Another option that’s come on the market in recent years is a nonwoven, tangled-fiber product known as “mud shield” or “mud matting” and other trademarked names. These geotextiles, fabrics designed to work with soil, form a cushioned layer between your horse and the mud, allowing a top layer of sand or bedding to be held above the dampness for drier feet all around. They appear to hold up well, several years at least, and can serve as the equivalent of one of your layers of medium rock in water-distributing ability. For the best results, manufacturers recommend preparing a firm base first, then placing the fabric. But in emergencies, they say, the material can be placed over any reasonably flattened and level surface.
Shed Your Worries
Entrances to sheds and outside-facing stalls take a beating from constant stamping feet, and dirt floors can get lower and wetter over time. Since you’ve built sheds to encourage horses to spend time in the shade, a good “front porch” will allow plenty of use without turning into a swamp. As with gates and walkways, use broken rock, not round river rock, if you want it to pack firmly and stay put. Consider laying the rock base at a slight (3 percent) grade away from the shed entrance, so that moisture flows either to the side or out away from the entry.

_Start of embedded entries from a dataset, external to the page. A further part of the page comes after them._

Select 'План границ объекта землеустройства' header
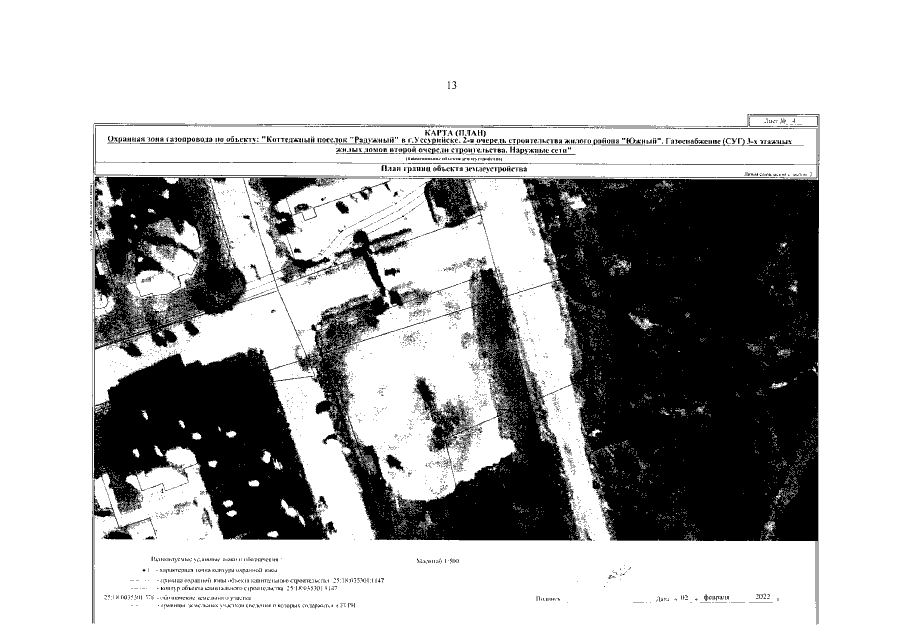 coord(455,169)
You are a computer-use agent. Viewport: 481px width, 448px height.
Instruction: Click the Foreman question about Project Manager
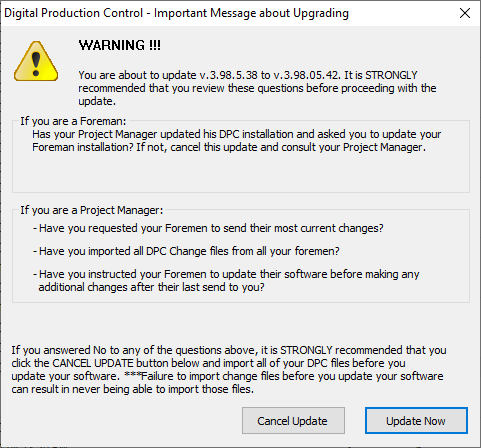point(236,141)
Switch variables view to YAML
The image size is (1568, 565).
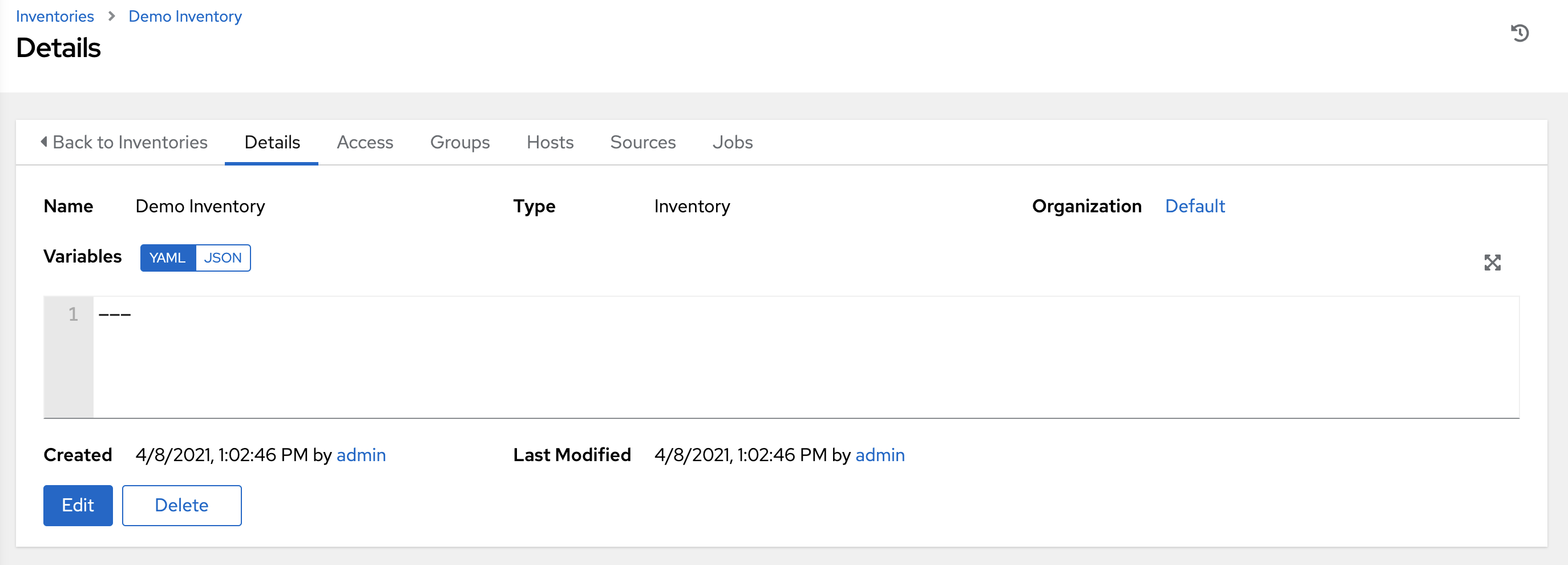(x=167, y=258)
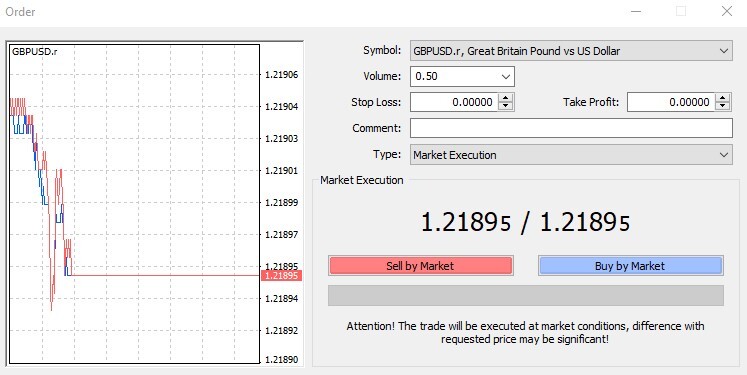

You may have additional water buildup where the roof drains, so consider adding a French drain beneath the roof’s dripline, approximately 3 feet wide and 3 feet deep. If there’s a little grade to the ground, you can bring the piping out away from the building to the downhill side, further avoiding saturating any of your foundations. To further protect the base of the building, bring in sand and gravel and establish a sloping apron away from the walls at an angle of half-an-inch per foot of slope, extending 8 to 10 feet out from the structure’s walls.
Between horses loafing around the waterers and the occasional overflow, it’s quite likely you’ve got another drainage issue, and it gets worse every time a hoof squishes down into the mess. If you can relocate the waterer away from low spots and corners, where horses can trap one another, that’s a start. However, you’ll end up with soft ground, even if the spot drains well. A good layer of gravel, firmly packed, may do the trick. But if you have non-draining soils beneath and a heavy burden of equine traffic in that field, you might need to install a broad, concrete apron extending at least 8 feet out from the water tank, firmly bolstered with reinforcing bar and edged with gravel to further distribute excess moisture.
There’s no reason you and your facility have to suffer an eternal case of wet feet. But just remember, moisture overload isn’t something you can get rid of for free—you’re buying time with a bulldozer, ditchwitch or shoveling crew, and at least a truckload or two of stone and sand. But when the choice is between perennial mud and muck or clean feet and safe handling areas, you’ll probably find drier footing worth the effort.